**Dataset records:**
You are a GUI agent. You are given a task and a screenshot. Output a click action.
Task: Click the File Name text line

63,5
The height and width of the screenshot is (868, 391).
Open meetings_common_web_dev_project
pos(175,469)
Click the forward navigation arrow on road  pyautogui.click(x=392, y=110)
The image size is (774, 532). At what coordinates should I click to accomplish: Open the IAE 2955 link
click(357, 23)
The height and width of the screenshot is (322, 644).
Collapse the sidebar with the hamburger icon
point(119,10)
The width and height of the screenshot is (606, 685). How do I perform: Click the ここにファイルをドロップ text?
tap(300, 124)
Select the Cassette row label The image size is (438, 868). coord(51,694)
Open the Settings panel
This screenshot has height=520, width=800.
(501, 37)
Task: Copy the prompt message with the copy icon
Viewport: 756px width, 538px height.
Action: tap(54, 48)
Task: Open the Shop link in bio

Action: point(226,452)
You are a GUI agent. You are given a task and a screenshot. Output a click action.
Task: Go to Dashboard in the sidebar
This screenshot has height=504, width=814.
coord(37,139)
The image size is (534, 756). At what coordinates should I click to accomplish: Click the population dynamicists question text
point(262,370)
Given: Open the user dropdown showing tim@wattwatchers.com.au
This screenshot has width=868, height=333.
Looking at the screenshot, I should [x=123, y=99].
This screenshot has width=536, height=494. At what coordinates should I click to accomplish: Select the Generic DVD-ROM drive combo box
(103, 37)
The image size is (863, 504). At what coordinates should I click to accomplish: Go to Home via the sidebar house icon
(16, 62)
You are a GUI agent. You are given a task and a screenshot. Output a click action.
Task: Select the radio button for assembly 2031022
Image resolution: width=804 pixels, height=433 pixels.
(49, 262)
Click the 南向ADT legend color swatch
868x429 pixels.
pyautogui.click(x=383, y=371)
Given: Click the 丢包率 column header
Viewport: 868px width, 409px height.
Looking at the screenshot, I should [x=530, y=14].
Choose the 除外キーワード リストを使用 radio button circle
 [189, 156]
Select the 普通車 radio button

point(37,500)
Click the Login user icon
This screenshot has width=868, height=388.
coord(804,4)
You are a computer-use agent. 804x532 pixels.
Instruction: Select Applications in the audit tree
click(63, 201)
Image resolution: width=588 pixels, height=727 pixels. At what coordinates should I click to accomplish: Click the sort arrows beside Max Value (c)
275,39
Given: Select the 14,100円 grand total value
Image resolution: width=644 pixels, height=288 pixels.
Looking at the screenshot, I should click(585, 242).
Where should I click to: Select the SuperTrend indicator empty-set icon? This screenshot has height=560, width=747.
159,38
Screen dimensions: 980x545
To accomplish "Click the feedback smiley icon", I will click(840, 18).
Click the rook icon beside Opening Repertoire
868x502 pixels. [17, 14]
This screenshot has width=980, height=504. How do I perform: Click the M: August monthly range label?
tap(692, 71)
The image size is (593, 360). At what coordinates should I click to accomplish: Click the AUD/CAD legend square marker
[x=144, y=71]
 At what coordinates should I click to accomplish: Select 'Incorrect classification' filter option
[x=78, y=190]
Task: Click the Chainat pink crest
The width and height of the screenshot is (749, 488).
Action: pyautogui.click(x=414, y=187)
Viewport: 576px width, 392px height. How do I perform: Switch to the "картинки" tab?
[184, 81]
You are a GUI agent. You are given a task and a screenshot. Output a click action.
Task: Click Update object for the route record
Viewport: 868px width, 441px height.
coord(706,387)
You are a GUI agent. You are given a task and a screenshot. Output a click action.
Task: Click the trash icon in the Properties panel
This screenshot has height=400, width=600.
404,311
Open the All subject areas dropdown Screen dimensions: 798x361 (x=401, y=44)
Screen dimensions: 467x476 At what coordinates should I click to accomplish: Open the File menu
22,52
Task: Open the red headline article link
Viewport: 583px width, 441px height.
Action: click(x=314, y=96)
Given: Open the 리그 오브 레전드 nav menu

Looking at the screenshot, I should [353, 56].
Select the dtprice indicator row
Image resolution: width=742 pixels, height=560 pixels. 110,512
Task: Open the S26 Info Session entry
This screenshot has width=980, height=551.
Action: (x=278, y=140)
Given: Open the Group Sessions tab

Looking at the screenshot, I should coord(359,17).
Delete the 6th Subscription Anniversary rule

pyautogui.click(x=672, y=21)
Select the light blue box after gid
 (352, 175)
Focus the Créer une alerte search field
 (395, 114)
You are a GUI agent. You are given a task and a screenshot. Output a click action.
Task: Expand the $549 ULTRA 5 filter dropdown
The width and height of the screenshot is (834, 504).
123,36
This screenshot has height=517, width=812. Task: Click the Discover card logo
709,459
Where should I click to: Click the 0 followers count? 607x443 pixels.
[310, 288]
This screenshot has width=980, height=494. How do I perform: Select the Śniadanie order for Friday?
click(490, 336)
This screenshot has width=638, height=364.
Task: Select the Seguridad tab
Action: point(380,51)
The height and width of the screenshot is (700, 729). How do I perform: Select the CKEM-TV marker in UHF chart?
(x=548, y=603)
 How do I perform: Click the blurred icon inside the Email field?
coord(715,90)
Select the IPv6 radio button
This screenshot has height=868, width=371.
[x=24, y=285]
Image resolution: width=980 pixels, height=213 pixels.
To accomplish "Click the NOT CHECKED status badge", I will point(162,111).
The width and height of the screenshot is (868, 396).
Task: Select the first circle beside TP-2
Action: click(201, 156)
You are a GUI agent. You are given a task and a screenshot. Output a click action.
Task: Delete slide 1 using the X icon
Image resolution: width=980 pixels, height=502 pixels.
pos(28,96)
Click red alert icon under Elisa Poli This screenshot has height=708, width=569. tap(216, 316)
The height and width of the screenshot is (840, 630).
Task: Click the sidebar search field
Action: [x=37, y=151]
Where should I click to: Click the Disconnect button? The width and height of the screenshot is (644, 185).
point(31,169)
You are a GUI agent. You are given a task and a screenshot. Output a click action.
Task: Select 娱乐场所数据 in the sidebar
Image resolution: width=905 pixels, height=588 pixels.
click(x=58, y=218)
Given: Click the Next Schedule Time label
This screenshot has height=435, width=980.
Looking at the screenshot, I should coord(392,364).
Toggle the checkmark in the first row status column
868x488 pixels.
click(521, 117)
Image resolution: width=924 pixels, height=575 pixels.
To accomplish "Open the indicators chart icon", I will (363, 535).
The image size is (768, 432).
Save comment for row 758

**Work item:** Whenever the word "user" occurs in a line above, copy that line.

**Written response:**
Given: Open the user dropdown showing tim@wattwatchers.com.au
Click the Login user icon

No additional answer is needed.